Reserved Instances (RI) For Affordable Computing Power
Using Reserved Instances (RI) such as pre-reserved Azure VM instances is one way to reduce the investments in the compute share of a virtual machine. This allows you to book a certain service with a defined working time in advance, which can then be used by one or more VMs in this performance class. Despite this advanced booking, the model remains flexible because the Reservation is not tied to a single VM. You can also specify in which area of your infrastructure the booked service can be used to ensure planning security for your budgets.
Contracts like these come as 1 or 3-year agreements and are paid in advance or on a monthly base. You can buy Reservations for a variety of Azure Service plans and software plans. In most cases only the direct resources are reserved. Dependent resources such as network, software and storage will continue to be paid pay-as-you-go. If they apply to an Azure VM no further compute consumption is calculated on top and reserved instances are also available for some databases such as Microsoft SQL. Also, in case AHUB and RI are used simultaneously, Microsoft's monthly consumption billing for virtual machines can be reduced by up to 80%.

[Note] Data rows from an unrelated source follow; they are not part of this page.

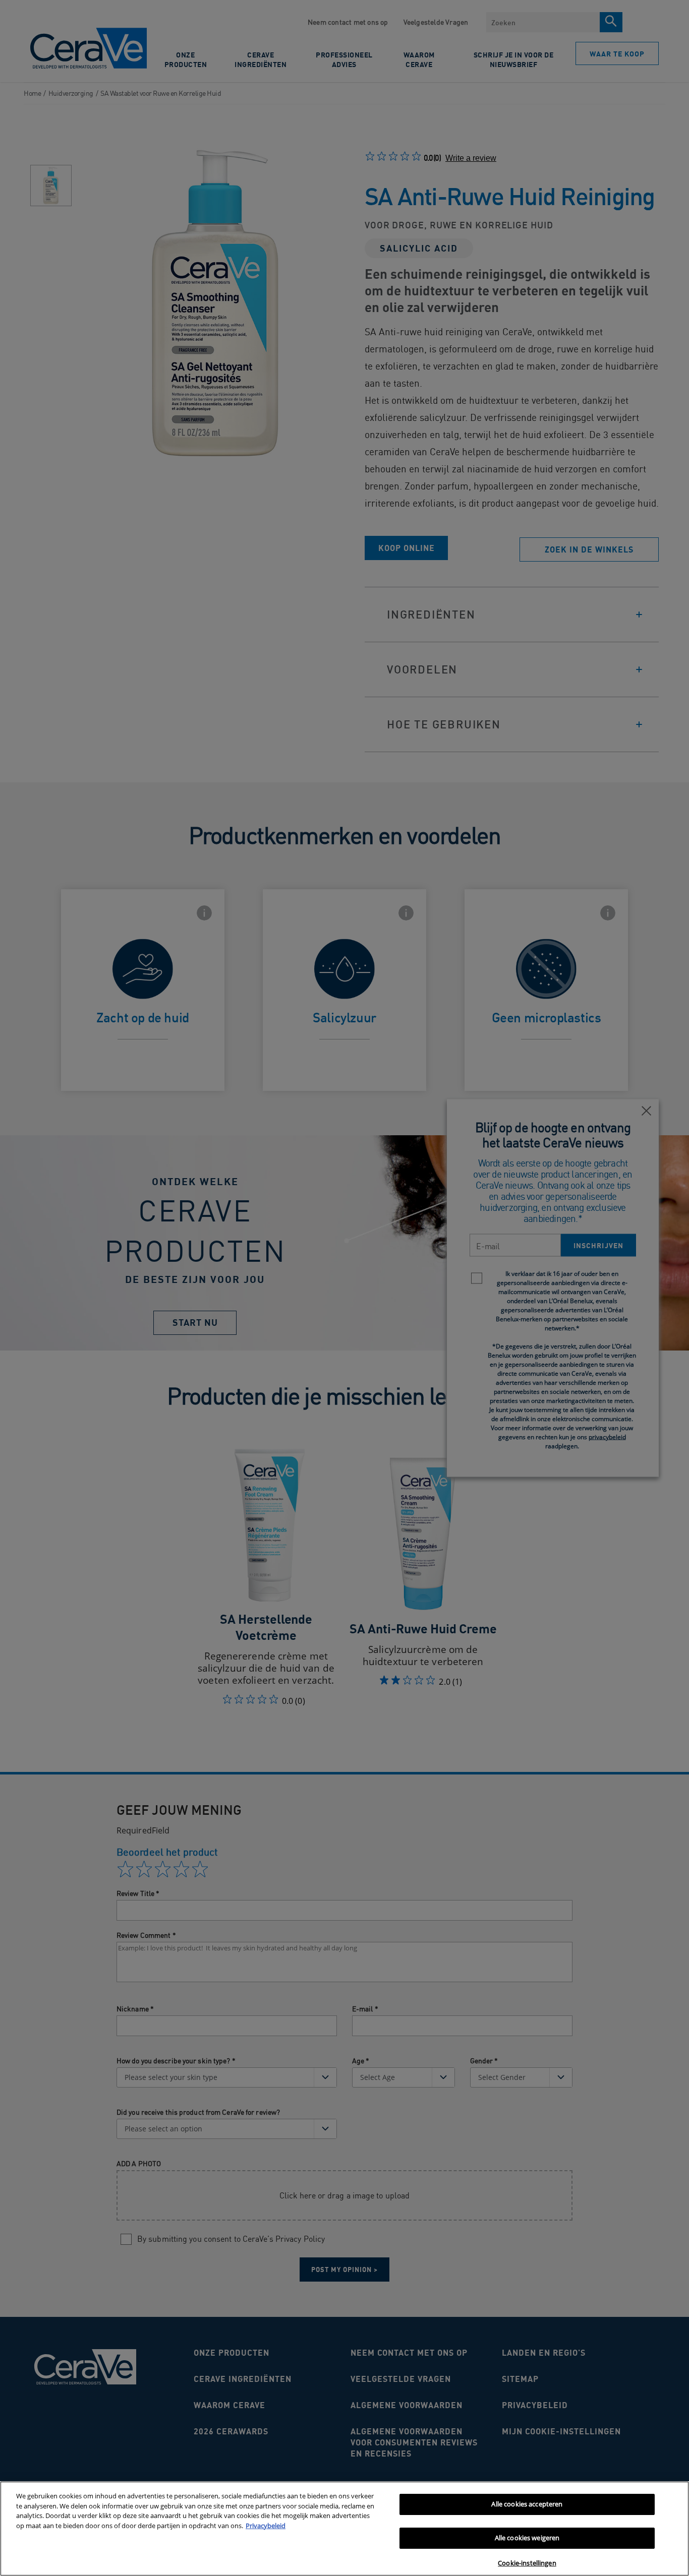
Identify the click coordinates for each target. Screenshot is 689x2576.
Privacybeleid (265, 2525)
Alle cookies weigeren (527, 2537)
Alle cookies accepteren (526, 2503)
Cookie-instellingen (527, 2562)
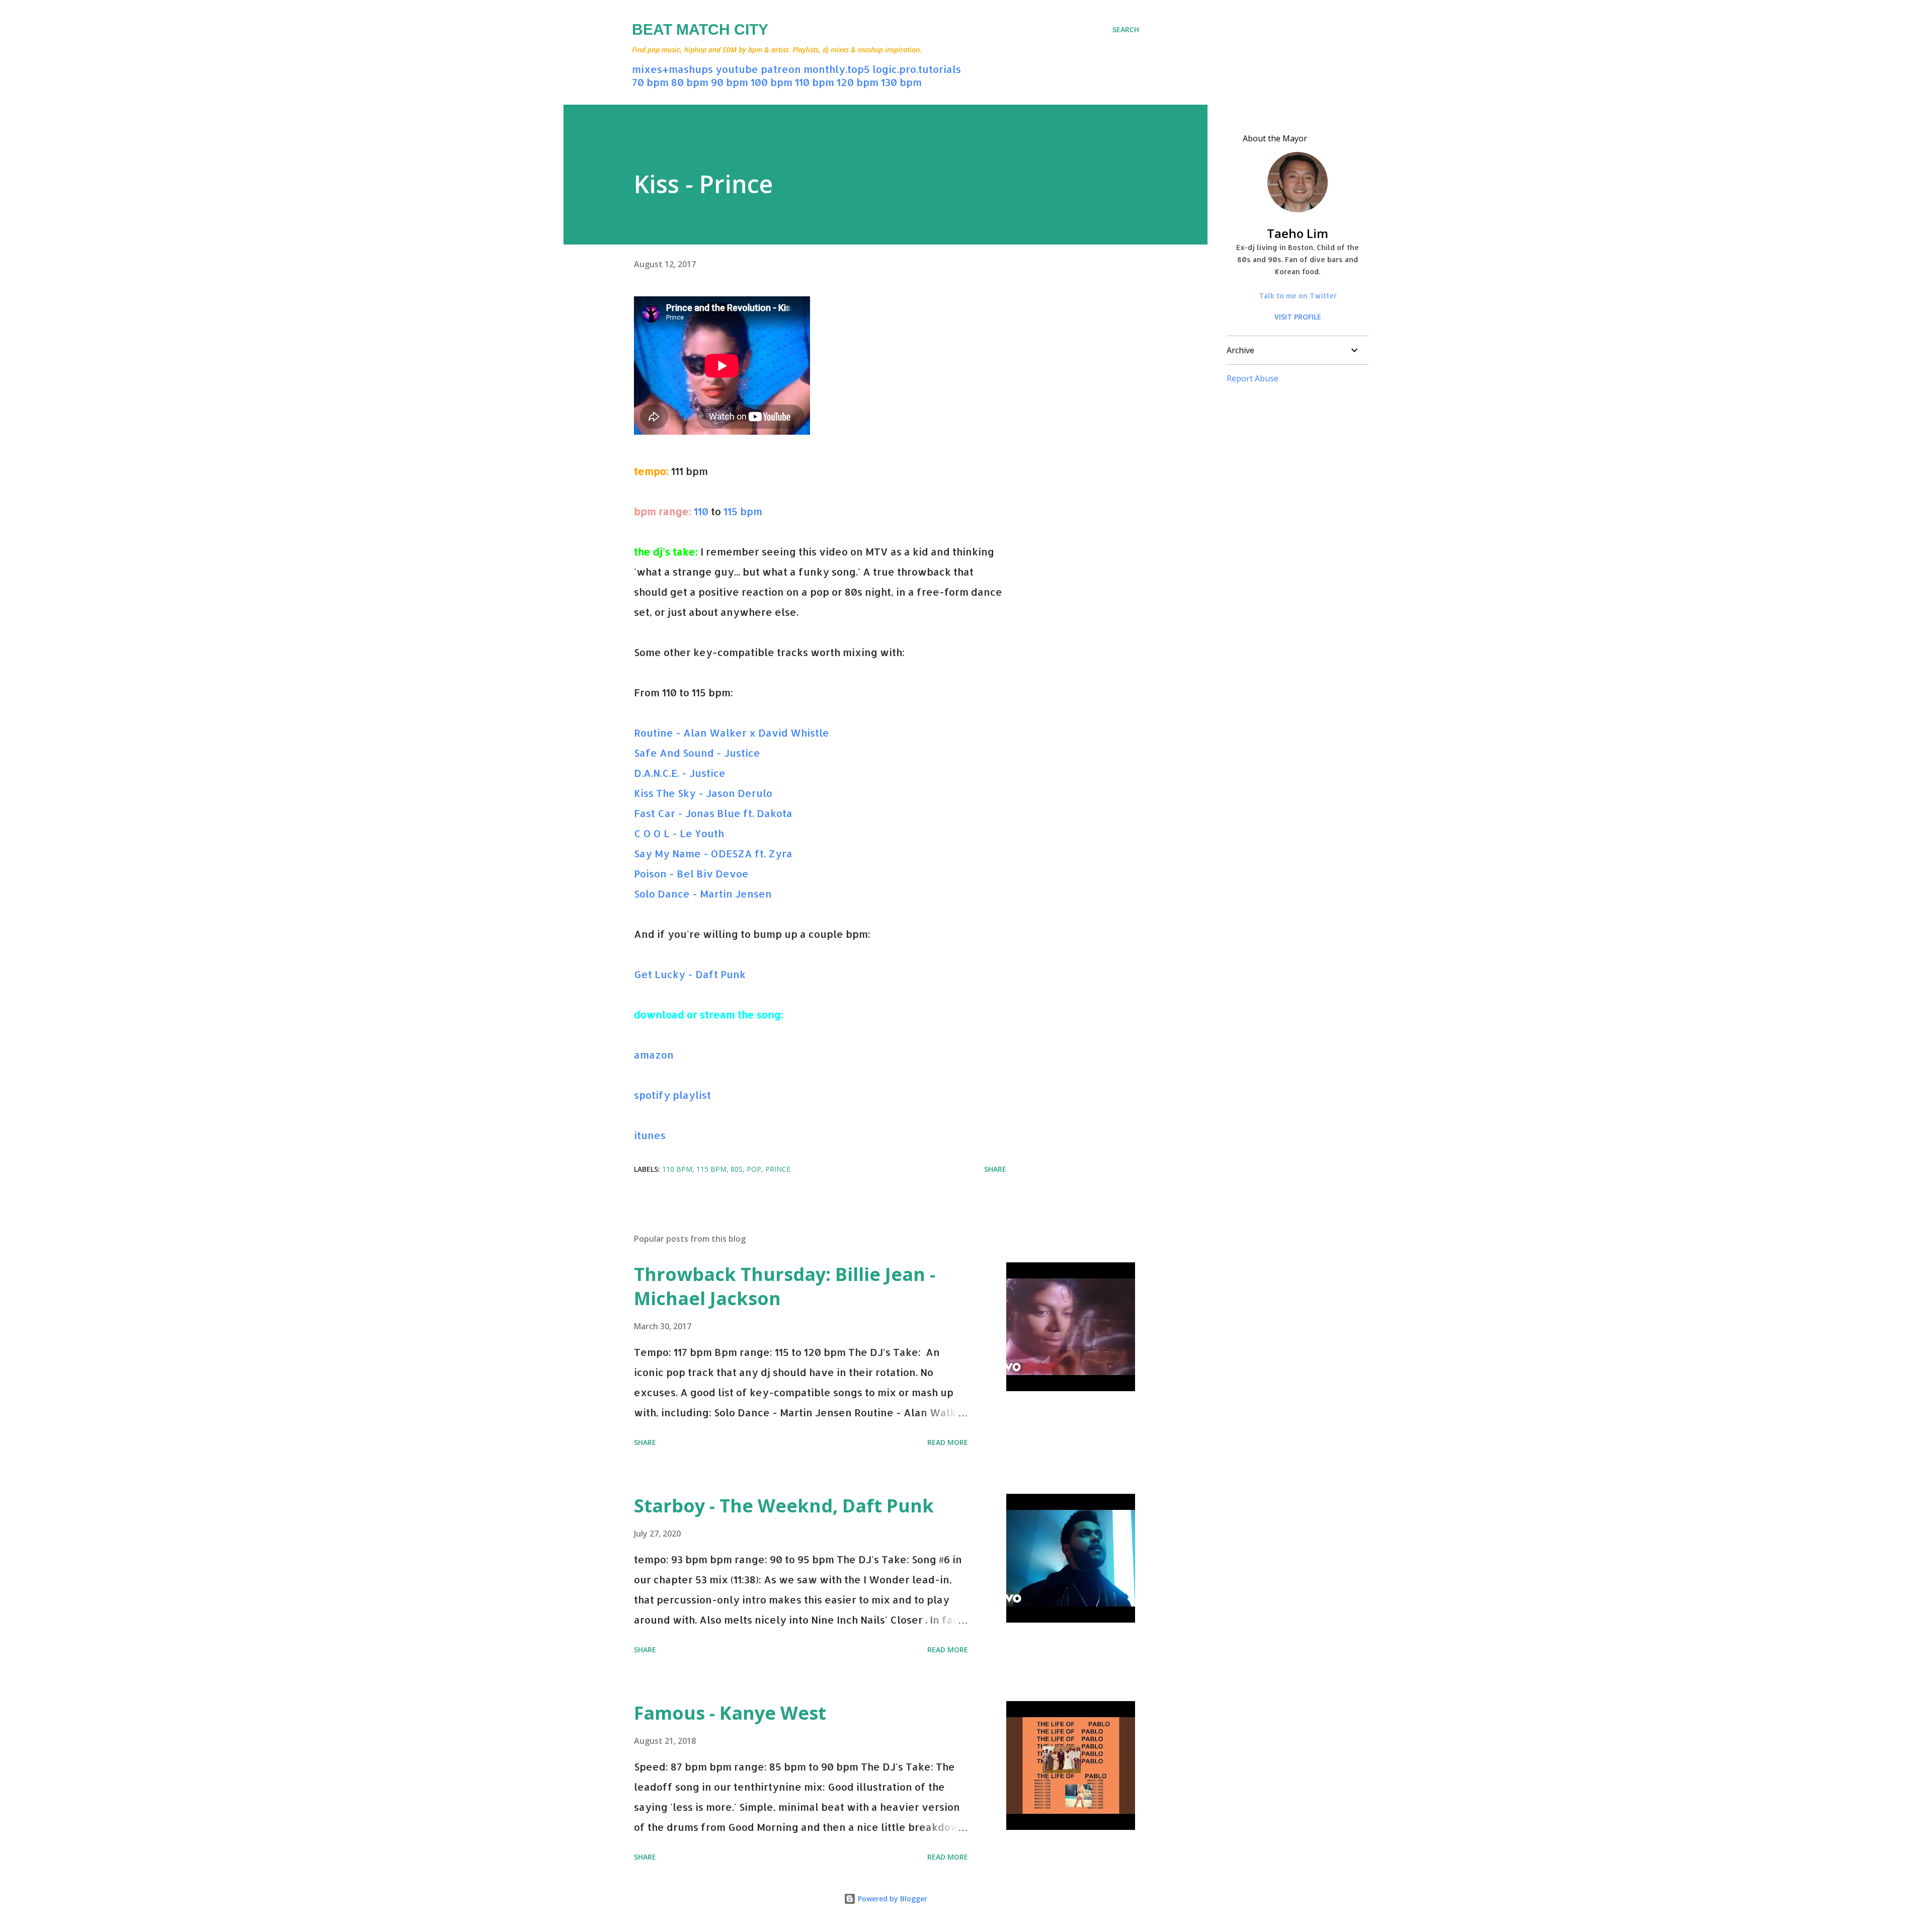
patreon (781, 68)
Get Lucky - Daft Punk (690, 974)
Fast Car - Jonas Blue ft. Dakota (713, 813)
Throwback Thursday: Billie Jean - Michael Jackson (784, 1286)
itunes (650, 1135)
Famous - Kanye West (730, 1713)
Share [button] (995, 1169)
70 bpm (650, 82)
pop (754, 1169)
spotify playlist (672, 1094)
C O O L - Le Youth (679, 833)
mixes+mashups (672, 68)
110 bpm (814, 82)
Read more (947, 1442)
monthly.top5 (836, 68)
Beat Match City (700, 29)
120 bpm (857, 82)
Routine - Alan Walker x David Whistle (731, 732)
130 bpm (901, 82)
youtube (736, 68)
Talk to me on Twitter (1298, 295)
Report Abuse (1252, 378)
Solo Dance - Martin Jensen (703, 893)
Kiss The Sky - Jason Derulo (703, 792)
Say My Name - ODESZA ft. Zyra (713, 853)
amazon (654, 1054)
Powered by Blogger (891, 1898)
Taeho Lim (1297, 233)
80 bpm (689, 82)
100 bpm (771, 82)
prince (777, 1169)
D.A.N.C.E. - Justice (680, 772)
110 (701, 511)
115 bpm (742, 511)
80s (737, 1169)
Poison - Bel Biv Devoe (691, 873)
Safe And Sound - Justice (697, 752)
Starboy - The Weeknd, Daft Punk (784, 1505)
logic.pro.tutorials (916, 68)
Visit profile (1297, 317)
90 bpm (729, 82)
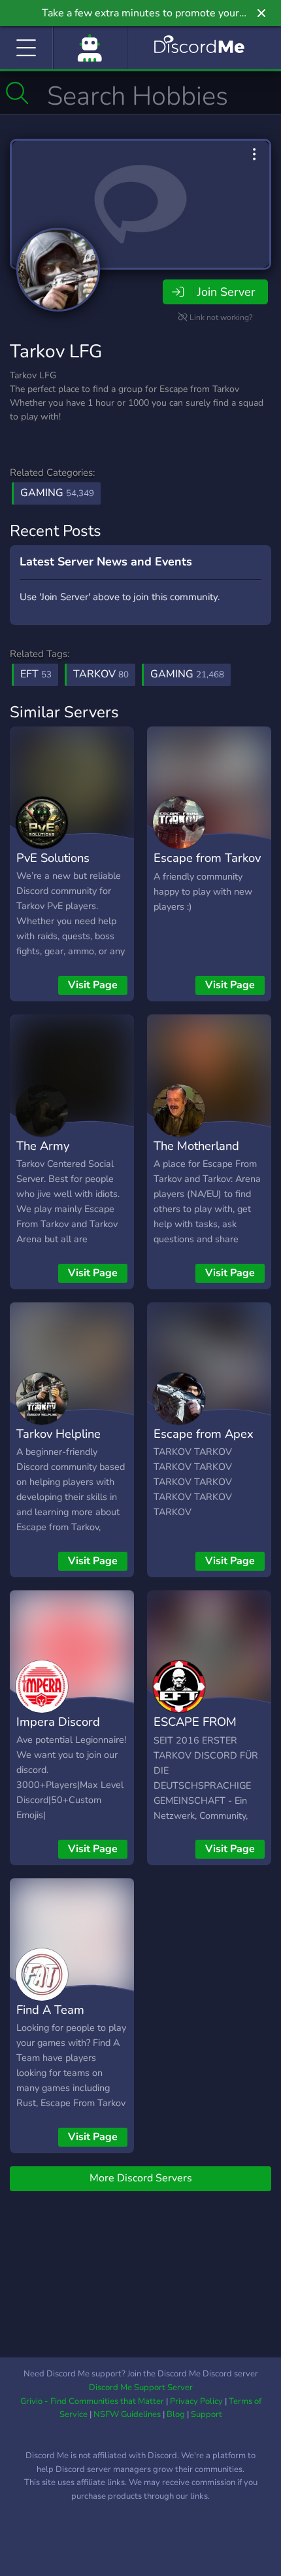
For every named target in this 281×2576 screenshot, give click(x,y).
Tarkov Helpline (58, 1433)
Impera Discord (58, 1721)
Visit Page (93, 985)
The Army (42, 1145)
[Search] (17, 93)
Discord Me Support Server (141, 2387)
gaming (187, 674)
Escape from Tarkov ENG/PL (207, 867)
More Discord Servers (141, 2178)
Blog (176, 2414)
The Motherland (196, 1145)
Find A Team (50, 2009)
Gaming (57, 493)
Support (206, 2414)
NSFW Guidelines (127, 2414)
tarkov (101, 674)
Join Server (226, 292)
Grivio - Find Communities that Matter (92, 2401)
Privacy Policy (196, 2401)
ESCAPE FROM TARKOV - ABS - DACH (199, 1740)
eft (36, 674)
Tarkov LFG (56, 351)
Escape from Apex (204, 1433)
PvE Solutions (53, 858)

Having said this, Azure RI is ideal for customers who are working with relatively predictable workloads. This model can also be helpful for budgeting and planning in advance. But despite the required commitment, Azure RI doesn't bind you to a rigid, solid, long-term structure. Rather, Azure RI has a high degree of flexibility so that users can make ongoing adjustments or even cancel the service with minimal effort.